-- begin TASK MATERIAL --
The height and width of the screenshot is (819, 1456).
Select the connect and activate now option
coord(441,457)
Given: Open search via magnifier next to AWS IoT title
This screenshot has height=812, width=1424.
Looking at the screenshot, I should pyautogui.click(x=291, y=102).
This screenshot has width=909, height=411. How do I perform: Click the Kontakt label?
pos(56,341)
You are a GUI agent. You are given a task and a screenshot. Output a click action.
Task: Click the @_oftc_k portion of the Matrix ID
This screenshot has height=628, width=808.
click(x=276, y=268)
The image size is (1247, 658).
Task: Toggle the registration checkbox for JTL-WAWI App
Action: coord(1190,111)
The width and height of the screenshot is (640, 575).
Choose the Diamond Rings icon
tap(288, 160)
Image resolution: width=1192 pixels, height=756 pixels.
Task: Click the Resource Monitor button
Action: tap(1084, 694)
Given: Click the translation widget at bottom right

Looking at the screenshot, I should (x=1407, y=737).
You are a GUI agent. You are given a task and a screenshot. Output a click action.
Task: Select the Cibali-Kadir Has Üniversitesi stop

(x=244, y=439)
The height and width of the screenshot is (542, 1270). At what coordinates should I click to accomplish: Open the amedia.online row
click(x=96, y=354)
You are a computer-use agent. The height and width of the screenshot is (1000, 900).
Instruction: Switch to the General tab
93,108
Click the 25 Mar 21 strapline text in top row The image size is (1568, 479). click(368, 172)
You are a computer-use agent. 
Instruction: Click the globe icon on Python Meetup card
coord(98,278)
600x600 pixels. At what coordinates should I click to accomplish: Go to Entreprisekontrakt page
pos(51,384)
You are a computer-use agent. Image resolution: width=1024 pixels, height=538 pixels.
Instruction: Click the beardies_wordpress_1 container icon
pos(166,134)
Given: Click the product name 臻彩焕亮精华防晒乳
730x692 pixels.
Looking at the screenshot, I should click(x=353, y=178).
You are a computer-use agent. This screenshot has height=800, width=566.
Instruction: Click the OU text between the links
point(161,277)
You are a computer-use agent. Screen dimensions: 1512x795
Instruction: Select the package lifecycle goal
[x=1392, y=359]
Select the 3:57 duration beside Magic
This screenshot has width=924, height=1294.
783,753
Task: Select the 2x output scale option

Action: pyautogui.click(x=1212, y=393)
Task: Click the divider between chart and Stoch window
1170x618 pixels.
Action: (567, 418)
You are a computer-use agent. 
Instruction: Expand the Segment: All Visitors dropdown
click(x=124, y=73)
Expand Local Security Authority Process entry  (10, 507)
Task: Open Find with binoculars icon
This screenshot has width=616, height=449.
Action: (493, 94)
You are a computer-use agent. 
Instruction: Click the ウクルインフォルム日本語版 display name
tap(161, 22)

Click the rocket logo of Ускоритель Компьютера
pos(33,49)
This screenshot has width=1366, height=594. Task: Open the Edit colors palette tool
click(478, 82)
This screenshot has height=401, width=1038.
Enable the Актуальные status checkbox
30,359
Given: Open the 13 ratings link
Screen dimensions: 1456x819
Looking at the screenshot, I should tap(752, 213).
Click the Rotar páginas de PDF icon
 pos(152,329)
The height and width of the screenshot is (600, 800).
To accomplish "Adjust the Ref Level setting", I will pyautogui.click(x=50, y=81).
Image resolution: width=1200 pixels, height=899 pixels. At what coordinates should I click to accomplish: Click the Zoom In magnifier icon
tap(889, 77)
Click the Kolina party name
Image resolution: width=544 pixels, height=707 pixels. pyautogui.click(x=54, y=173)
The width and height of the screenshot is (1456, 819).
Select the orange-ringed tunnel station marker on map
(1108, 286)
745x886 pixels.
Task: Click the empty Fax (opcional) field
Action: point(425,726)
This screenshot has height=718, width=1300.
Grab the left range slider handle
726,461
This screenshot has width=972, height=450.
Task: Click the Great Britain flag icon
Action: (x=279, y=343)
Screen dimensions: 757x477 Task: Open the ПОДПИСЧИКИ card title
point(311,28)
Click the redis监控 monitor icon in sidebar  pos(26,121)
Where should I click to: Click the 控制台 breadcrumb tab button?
-- end TASK MATERIAL --
DIRECTIONS:
Rewrite all the items above, changing every "computer-use agent" to "desktop assistant" and leaving everything else unchanged.

IN RESPONSE:
The height and width of the screenshot is (819, 1456).
Select the connect and activate now option
coord(441,457)
Given: Open search via magnifier next to AWS IoT title
This screenshot has height=812, width=1424.
Looking at the screenshot, I should pyautogui.click(x=291, y=102).
This screenshot has width=909, height=411. How do I perform: Click the Kontakt label?
pos(56,341)
You are a GUI agent. You are given a task and a screenshot. Output a click action.
Task: Click the @_oftc_k portion of the Matrix ID
This screenshot has height=628, width=808.
click(x=276, y=268)
The image size is (1247, 658).
Task: Toggle the registration checkbox for JTL-WAWI App
Action: coord(1190,111)
The width and height of the screenshot is (640, 575).
Choose the Diamond Rings icon
tap(288, 160)
Image resolution: width=1192 pixels, height=756 pixels.
Task: Click the Resource Monitor button
Action: tap(1084, 694)
Given: Click the translation widget at bottom right

Looking at the screenshot, I should (x=1407, y=737).
You are a GUI agent. You are given a task and a screenshot. Output a click action.
Task: Select the Cibali-Kadir Has Üniversitesi stop

(x=244, y=439)
The height and width of the screenshot is (542, 1270). At what coordinates should I click to accomplish: Open the amedia.online row
click(x=96, y=354)
You are a desktop assistant. The height and width of the screenshot is (1000, 900).
Instruction: Switch to the General tab
93,108
Click the 25 Mar 21 strapline text in top row The image size is (1568, 479). click(368, 172)
You are a desktop assistant. 
Instruction: Click the globe icon on Python Meetup card
coord(98,278)
600x600 pixels. At what coordinates should I click to accomplish: Go to Entreprisekontrakt page
pos(51,384)
You are a desktop assistant. Image resolution: width=1024 pixels, height=538 pixels.
Instruction: Click the beardies_wordpress_1 container icon
pos(166,134)
Given: Click the product name 臻彩焕亮精华防晒乳
730x692 pixels.
Looking at the screenshot, I should click(x=353, y=178).
You are a desktop assistant. This screenshot has height=800, width=566.
Instruction: Click the OU text between the links
point(161,277)
You are a desktop assistant. Screen dimensions: 1512x795
Instruction: Select the package lifecycle goal
[x=1392, y=359]
Select the 3:57 duration beside Magic
This screenshot has width=924, height=1294.
783,753
Task: Select the 2x output scale option

Action: pyautogui.click(x=1212, y=393)
Task: Click the divider between chart and Stoch window
1170x618 pixels.
Action: (567, 418)
You are a desktop assistant. 
Instruction: Expand the Segment: All Visitors dropdown
click(x=124, y=73)
Expand Local Security Authority Process entry  (10, 507)
Task: Open Find with binoculars icon
This screenshot has width=616, height=449.
Action: (493, 94)
You are a desktop assistant. 
Instruction: Click the ウクルインフォルム日本語版 display name
tap(161, 22)

Click the rocket logo of Ускоритель Компьютера
pos(33,49)
This screenshot has width=1366, height=594. Task: Open the Edit colors palette tool
click(478, 82)
This screenshot has height=401, width=1038.
Enable the Актуальные status checkbox
30,359
Given: Open the 13 ratings link
Screen dimensions: 1456x819
Looking at the screenshot, I should tap(752, 213).
Click the Rotar páginas de PDF icon
 pos(152,329)
The height and width of the screenshot is (600, 800).
To accomplish "Adjust the Ref Level setting", I will pyautogui.click(x=50, y=81).
Image resolution: width=1200 pixels, height=899 pixels. At what coordinates should I click to accomplish: Click the Zoom In magnifier icon
tap(889, 77)
Click the Kolina party name
Image resolution: width=544 pixels, height=707 pixels. pyautogui.click(x=54, y=173)
The width and height of the screenshot is (1456, 819).
Select the orange-ringed tunnel station marker on map
(1108, 286)
745x886 pixels.
Task: Click the empty Fax (opcional) field
Action: point(425,726)
This screenshot has height=718, width=1300.
Grab the left range slider handle
726,461
This screenshot has width=972, height=450.
Task: Click the Great Britain flag icon
Action: (x=279, y=343)
Screen dimensions: 757x477 Task: Open the ПОДПИСЧИКИ card title
point(311,28)
Click the redis监控 monitor icon in sidebar  pos(26,121)
Where should I click to: Click the 控制台 breadcrumb tab button?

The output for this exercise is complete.